Admirando da Acrópolis o inigualável índigo do Mediterrâneo, aguçava-me a idéia de estar em Atenas, o mais próximo que jamais estivera da fronteira com o Egito. O Egito que, desde minha infância, fascinava-me, inconscientemente, pela simples manipulação das figurinhas de um jogo da memória com imagens das pirâmides e da esfinge. Sempre sonhei um dia visitar aquele exótico país e a possibilidade então se mostrava...

 

Do pequeno hotel onde me hospedava há alguns dias, conforme a gentil indicação da Zezé Garcia, justo à entrada do bairro arqueológico Plaka, parti em busca de um pacote turístico que me levasse, sem grandes gastos, a conhecer aquele país. Após pesquisar custos e datas convenientes em três ou quatro agências locais, encontrei algo que muito me agradou: sete dias no Egito, cinco dos quais num pequeno cruzeiro pelo rio Nilo.

 

Tudo acertado, embarquei já no dia seguinte num vôo com destino ao Cairo. Pouco antes da aterrissagem, observava da janelinha a quase total ausência de piscinas, facilmente perceptíveis daquela altura, tão comuns nas grandes cidades. E ainda, o maciço aglomerado de construções, de colorido indistinto e seu formato aparentemente uniforme. Do alto, a gigantesca cidade mais parecia mal-acabada maquete de areia cinzenta, onde raros eram o verde e o azul.
══════
TAREFAS>
(a) Transcreva literalmente o relato de viagem desde "Do pequeno hotel" até "verde e o azul.", inclusive.
(b) Com base no relato de viagem, responda:
(i) Em que bairro arqueológico ficava a entrada junto à qual estava o pequeno hotel?
(ii) Dos sete dias do pacote turístico, quantos seriam passados num cruzeiro pelo rio Nilo?
(iii) Qual era o destino do voo tomado no dia seguinte?

DADOS FORNECIDOS>
══════
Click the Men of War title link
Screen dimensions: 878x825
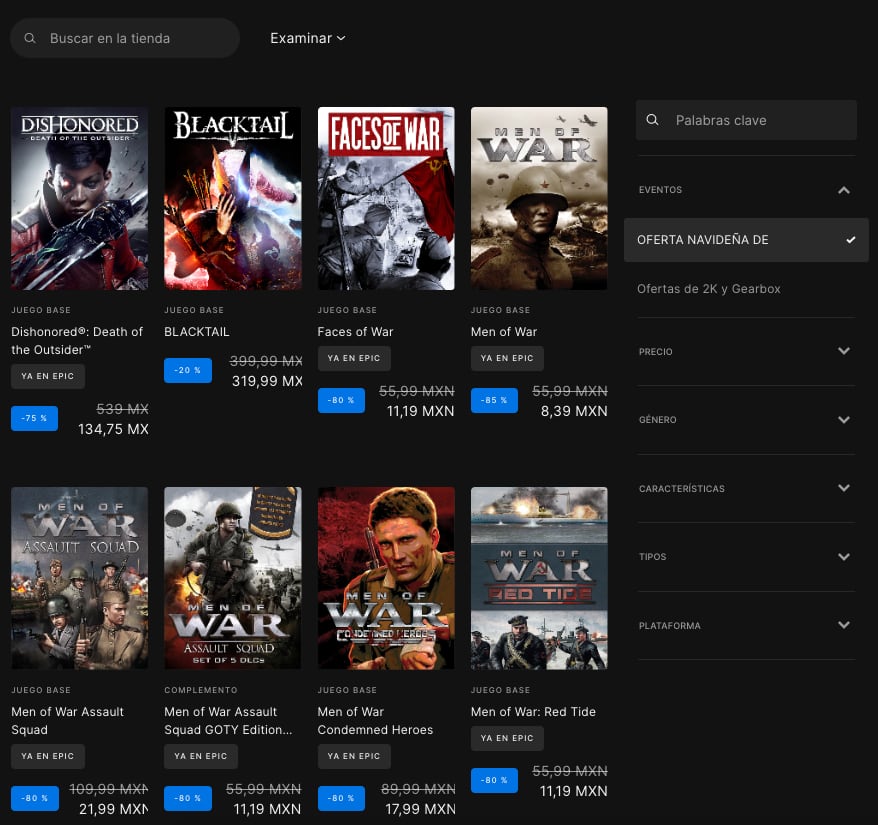pyautogui.click(x=504, y=332)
══════
RESPOSTAS DOS EXERCÍCIOS>
(a)
Do pequeno hotel onde me hospedava há alguns dias, conforme a gentil indicação da Zezé Garcia, justo à entrada do bairro arqueológico Plaka, parti em busca de um pacote turístico que me levasse, sem grandes gastos, a conhecer aquele país. Após pesquisar custos e datas convenientes em três ou quatro agências locais, encontrei algo que muito me agradou: sete dias no Egito, cinco dos quais num pequeno cruzeiro pelo rio Nilo.

 

Tudo acertado, embarquei já no dia seguinte num vôo com destino ao Cairo. Pouco antes da aterrissagem, observava da janelinha a quase total ausência de piscinas, facilmente perceptíveis daquela altura, tão comuns nas grandes cidades. E ainda, o maciço aglomerado de construções, de colorido indistinto e seu formato aparentemente uniforme. Do alto, a gigantesca cidade mais parecia mal-acabada maquete de areia cinzenta, onde raros eram o verde e o azul.

(b)
(i) Plaka.
(ii) Cinco.
(iii) O Cairo.